Asset Management confidence remains strong
A survey (pdf, 177.1kb) released by EY today, indicates that confidence in the asset management industry remained strong in the second quarter of 2013.
This is the 42nd quarterly survey conducted to measure confidence in the asset management industry, and the research is conducted by the Bureau for Economic Research in Stellenbosch.
Overall confidence rose marginally, from 83 to 85 index points, led by large managers, whose confidence levels rose strongly. Small manager confidence on the other hand, fell back somewhat. Confidence levels remain above long-term average levels.

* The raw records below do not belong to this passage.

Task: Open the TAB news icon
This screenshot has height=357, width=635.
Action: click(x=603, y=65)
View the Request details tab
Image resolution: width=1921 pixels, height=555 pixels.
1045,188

Asset Managers: Confidence Levels
Chris Sickle, Asset Management Lead Director at EY says that asset management fundamentals remain sound. ‘Nothing much has changed in the second quarter. The Rand remains under pressure, and this drives demand for rand hedge stocks. As a result, the JSE ALSI index, although volatile, has been supported by investors seeking returns from companies that have significant offshore earnings, to cushion the impact of a weakening currency.’
He continues, ‘this has kept inflow levels high – across both institutional and retail investor groups, with private client inflows slightly up from the previous quarter, although not rising at nearly the same pace.’
The survey also found that buoyant inflows kept revenue growth in line with the previous quarter’s levels, driven primarily by base management fees. Performance fees, by contrast, continued shrinking. Overall management fees rose at similar levels in the second quarter.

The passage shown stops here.